I actually had to email one of the researchers at the Northeast Fisheries Science Center in Woods Hole, MA, since I was initially having difficulties with obtaining the data; fortunately the researcher I contacted responded quite quickly, and he was able to provide some assistance in accessing the raw data. The database actually consists of four individual CSV files: one serving as a reference for the name/taxonomy of each species, one documenting physiology/habitat data for prey species, one documenting physiology/habitat data for predator species, and one documenting length/sex data for prey species; all the data was obtained from various fisheries surveys in the Northwest Atlantic (off the coast of the Northeast United States). Each of the datasets is quite large; the datasets on Prey Data and Predator Data were actually too large to open in Excel or Google Sheets (I am able to view them using a text editor, but that will not be very sufficient for actual analysis), so as a result, I will likely end up using the Prey Length dataset for my analyses, since it still offers a huge variety of data to work with, including the year/cruise of sample, species ID, the length of the specimen, the sex of the specimen, etc. My current goal is to work on the mid-semester report and finish it by the next class, and begin evaluating what types of questions I want to investigate using my datasets.

Sixth Post – October 16th

During the most recent week, there was no zoom meeting held, so I did not have any chance to directly discuss my project status with the professor or the class. However, a video lecture was uploaded by the Professor discussing some statistical techniques, which I watched, and I was also able to watch the lecture recording from last week (Oct. 7th), since I wasn’t able to attend that meeting at the time. At this point, I have a handful of different datasets bookmarked and have been contemplating which one to finally go with, though I still haven’t made any final decision yet. In the time between now and the next meeting, I am hoping to narrow down the choices as much as possible and ideally decide on one specific dataset by the end of the next meeting. Additionally, I’m beginning to prepare for the mid-semester writing assignment, which I assume will be assigned at some point in the coming weeks, since this previous week was the seventh week of classes and therefore about the mid-semester point.
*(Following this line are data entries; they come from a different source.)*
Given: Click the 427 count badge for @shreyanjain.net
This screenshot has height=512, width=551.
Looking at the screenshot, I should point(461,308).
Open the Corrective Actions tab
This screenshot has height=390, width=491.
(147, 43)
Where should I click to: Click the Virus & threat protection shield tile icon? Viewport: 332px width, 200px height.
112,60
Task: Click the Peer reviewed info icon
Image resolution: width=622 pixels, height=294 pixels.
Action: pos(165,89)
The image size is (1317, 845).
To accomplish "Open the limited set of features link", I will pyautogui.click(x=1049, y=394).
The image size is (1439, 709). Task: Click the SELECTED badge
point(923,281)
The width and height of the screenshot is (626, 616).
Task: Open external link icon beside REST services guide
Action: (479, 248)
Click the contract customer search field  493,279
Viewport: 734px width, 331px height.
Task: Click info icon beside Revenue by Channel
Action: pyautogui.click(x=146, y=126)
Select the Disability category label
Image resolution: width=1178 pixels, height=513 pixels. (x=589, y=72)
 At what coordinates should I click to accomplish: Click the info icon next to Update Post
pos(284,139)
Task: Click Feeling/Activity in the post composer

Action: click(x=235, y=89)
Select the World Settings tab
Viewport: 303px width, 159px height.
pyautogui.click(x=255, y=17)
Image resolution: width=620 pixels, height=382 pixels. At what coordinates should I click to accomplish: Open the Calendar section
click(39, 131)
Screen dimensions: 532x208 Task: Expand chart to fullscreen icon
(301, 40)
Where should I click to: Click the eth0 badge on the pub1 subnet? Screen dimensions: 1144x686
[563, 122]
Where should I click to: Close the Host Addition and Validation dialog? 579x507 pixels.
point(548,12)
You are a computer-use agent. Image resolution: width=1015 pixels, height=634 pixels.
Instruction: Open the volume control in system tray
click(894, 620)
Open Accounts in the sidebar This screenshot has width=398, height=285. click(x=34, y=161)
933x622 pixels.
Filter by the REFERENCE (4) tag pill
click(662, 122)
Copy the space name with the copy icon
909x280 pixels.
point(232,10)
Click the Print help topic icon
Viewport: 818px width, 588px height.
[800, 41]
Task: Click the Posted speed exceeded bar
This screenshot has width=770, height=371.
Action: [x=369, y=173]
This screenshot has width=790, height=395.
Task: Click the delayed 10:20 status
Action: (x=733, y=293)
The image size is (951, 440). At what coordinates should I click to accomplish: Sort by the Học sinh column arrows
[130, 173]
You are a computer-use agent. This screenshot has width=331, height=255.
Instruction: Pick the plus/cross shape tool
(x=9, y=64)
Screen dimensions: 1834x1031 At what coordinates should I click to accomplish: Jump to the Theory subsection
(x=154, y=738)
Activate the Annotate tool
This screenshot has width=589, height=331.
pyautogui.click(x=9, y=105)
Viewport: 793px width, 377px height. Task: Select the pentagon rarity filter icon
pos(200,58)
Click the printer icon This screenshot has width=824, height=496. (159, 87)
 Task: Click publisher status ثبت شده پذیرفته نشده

Fifth Post – October 10th *retroactive*

**This is my post for the week of October 4th – 10th; I meant to post this on October 10th but did not get the chance to**

For our fifth full week of classes, I unfortunately was not able to accomplish as much as I’d hoped. I was not able to make it to the Zoom meeting on October 07th, and unfortunately the recording is not yet available on the Cloud, so I was not able to see what content or info I may have missed; I am currently hoping to be able to view it and catch-up as soon as it is uploaded. Fortunately, I was able to locate a handful of datasets online, including several on different metrics related to climate change (sea level rise, glacial melt, temperature increase, etc), and I am planning on sifting through them to decide which one would be best to use for my project. I am currently aiming to attend the next upcoming lecture on Wednesday, October 14th, to further discuss the different datasets I’ve located and begin the process of selecting one, as well as to get in touch with the Professor on the difficulties I’ve had with viewing last week’s lecture recording.